At the epicenter of the Ebola outbreak there are finally flickers of hope. Wednesday the World Health Organization reported that even in the absence of new vaccines and medications there have been some significant strides against the virus in Liberia, the country hardest hit by the epidemic. The cautious optimism has set off discussion about what the “next phase” of the Ebola response may entail: even more aggressive tracing of people possibly exposed to Ebola.
The number of cases in Liberia, a top WHO official said Wednesday, may be dropping by as much as 25 percent a week. “It appears the trend is real in Liberia,” Bruce Aylward, WHO assistant director general in charge of the operational response said in a press briefing. “There may indeed be a slowing of the epidemic there.”
In west Africa there are still more than 13,500 Ebola cases—actually an uptick of about 3,000 in recent days—but a significant portion of those actually come from earlier reporting delays, WHO says. About half of the reported cases are in Liberia but WHO reported in its October 29 update on the outbreak that the weekly increases in new cases “appears to have halted since mid-September, with a reduction in number of confirmed and probable cases reported in the week ending 5 October.” Fewer burials, the agency says, also suggests these numbers reflect reality.
Yet possible administrative hiccups, missing data and underreporting still leave officials unsure about if those figures are a true picture of the situation in Liberia. And until the country follows in the footsteps of Nigeria and Senegal, which are considered Ebola-free because they have not reported any cases within their borders for more than 42 days, Liberia is still at significant risk of a resurgence. Indeed, earlier optimism about Liberia months ago, when case numbers appeared to be dropping, was quickly dashed once the virus spread to the nation’s capital, Monrovia, and ravaged the city’s residents.
Exactly why the numbers may have dropped in Liberia this time also is difficult to trace. A combination of factors—more hospital beds, better communication about Ebola prevention, better burial practices and better follow-up with potentially exposed individuals could have all contributed to Liberia’s successes, according to WHO. Still, even if the figures are accurate, that doesn’t mean the worst is over and the outbreak is under control. “That’s like saying your pet tiger is under control,” Aylward warned. It would be very easy for the country to backslide. Just one new Ebola patient could set off a whole new chain of transmission, he said.
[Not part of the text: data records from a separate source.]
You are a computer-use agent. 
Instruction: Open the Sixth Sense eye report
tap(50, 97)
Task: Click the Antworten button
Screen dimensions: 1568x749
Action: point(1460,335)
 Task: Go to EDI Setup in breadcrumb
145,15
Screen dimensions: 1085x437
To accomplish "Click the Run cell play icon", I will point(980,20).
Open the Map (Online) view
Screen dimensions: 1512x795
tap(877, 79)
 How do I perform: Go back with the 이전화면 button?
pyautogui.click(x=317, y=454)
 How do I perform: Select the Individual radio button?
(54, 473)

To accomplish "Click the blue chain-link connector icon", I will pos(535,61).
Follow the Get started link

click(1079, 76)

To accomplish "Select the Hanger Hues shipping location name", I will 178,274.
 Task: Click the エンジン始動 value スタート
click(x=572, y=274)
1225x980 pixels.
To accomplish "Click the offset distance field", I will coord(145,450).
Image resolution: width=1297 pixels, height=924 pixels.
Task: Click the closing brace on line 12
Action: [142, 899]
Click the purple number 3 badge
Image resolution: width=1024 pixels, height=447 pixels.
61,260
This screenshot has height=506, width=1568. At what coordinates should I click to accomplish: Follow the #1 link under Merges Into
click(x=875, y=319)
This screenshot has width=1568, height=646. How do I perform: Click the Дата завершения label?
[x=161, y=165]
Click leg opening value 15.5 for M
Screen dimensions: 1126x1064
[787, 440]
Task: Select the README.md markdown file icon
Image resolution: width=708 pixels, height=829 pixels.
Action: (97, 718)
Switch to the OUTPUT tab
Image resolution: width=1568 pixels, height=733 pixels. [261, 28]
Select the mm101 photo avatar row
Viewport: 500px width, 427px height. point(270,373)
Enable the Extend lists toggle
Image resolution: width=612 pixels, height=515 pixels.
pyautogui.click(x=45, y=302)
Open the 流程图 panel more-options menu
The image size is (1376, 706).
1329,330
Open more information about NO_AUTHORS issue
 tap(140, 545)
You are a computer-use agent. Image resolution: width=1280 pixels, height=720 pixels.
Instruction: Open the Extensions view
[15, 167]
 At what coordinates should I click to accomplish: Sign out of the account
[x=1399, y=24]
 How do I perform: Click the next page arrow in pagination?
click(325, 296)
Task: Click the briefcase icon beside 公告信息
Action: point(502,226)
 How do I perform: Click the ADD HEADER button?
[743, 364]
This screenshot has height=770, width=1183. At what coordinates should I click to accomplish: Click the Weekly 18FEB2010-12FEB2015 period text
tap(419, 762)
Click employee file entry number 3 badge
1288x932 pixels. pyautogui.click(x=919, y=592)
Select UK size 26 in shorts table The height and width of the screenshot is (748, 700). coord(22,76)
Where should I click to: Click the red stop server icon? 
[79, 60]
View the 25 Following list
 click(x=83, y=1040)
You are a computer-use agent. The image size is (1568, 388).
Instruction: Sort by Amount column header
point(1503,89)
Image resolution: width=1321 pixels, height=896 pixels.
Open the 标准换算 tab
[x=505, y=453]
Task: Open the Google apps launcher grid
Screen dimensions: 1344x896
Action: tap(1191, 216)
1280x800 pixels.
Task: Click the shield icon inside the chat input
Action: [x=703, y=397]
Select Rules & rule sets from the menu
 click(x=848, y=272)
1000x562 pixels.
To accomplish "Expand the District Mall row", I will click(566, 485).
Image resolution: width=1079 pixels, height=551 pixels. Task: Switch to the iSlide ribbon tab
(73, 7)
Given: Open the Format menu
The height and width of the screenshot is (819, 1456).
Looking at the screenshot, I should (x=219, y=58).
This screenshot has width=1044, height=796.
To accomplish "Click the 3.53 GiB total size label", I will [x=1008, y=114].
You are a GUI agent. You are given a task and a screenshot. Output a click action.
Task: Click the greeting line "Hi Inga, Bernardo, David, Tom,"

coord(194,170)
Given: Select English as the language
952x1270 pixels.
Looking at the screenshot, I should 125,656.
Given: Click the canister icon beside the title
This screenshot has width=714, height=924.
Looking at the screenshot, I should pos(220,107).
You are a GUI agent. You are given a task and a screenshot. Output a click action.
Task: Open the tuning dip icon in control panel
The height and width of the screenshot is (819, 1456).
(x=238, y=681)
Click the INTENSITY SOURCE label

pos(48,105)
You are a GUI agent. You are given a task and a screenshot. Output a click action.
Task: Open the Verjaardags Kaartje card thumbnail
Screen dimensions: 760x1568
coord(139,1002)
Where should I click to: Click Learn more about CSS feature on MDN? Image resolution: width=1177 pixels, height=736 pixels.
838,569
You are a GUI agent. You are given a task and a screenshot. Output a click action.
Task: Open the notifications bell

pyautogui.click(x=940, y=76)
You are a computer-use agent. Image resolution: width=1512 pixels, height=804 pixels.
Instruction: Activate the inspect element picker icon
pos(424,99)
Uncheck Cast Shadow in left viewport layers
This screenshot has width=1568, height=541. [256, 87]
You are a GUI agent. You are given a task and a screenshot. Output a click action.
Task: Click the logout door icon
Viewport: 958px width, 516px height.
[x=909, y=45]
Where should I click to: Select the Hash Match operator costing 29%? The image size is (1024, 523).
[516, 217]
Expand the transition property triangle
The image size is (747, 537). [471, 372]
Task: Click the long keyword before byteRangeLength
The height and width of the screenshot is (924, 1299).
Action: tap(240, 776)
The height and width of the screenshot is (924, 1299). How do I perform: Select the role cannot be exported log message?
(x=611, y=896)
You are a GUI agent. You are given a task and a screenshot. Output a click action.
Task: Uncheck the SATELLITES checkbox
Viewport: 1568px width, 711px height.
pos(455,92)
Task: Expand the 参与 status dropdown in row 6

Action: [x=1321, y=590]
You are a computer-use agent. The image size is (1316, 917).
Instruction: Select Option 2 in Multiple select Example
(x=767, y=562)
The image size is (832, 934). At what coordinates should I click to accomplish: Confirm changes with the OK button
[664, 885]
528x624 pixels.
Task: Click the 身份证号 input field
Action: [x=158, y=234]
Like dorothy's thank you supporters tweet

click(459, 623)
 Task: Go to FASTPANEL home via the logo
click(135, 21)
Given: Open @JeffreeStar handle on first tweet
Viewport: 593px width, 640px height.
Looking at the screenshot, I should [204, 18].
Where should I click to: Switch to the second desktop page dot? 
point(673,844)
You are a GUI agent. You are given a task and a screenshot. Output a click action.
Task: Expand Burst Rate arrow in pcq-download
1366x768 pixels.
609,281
But for now the data looks encouraging and suggests “classic Ebola control strategies can work on a larger scale,” Aylward said. His words echo what is also being seen by health care workers in Liberia. "Instead of two big wild fires that yielded many cases we now have several small-and medium-sized wildfires in at least half of the 15 counties,” says Hans Rosling, advisor to the chief of epidemic statistics at Liberia’s Ministry of Health and Social Welfare. Now, Rosling tells Scientific American, the response to the outbreak is entering a new phase that “is in many ways more complex to deal with and requires much more resources per case.”
WHO agrees: “The strategies that get you to here right now are not the strategies that you get to zero [cases],” Aylward emphasized. Whereas earlier response efforts focused on getting enough man power and beds on the ground, the next phase will entail more aggressive tracking of patients and any individuals they may have encountered—an arduous undertaking.
Even as the focus may move toward a next phase of the response in some areas, WHO stresses that international aid cannot let up and more resources are urgently needed. Although some hospital beds in Liberian care centers are empty, for example, the country still needs more beds in rural areas where patients still cannot access care. The agency says there are only 15 Ebola treatment centers in some of the hardest hit areas in west Africa whereas the region needs 56. Moreover, cases are continuing to rise in neighboring Guinea and Sierra Leone; Mali also reported its first case last week and people that came into contact with that individual are being carefully watched.
The message comes even as controversy about quarantine policies for returning health care workers in the U.S. has prompted Doctors Without Borders to warn that such action by states and local government could have a chilling effect on the organization’s ability to help tamp down Ebola in west Africa. “The risk of being quarantined for 21 days upon completion of [volunteer] work has already prompted some people to reduce their length of time in the field. Others will be less inclined to volunteer in the first place,” the organization said, in a statement. The call for action was also echoed from the White House East Room: “The struggle is far from over,” Kent Brantly, the first patient treated for Ebola in the U.S., reiterated at a White House press briefing this week. “More medical personnel are desperately needed.”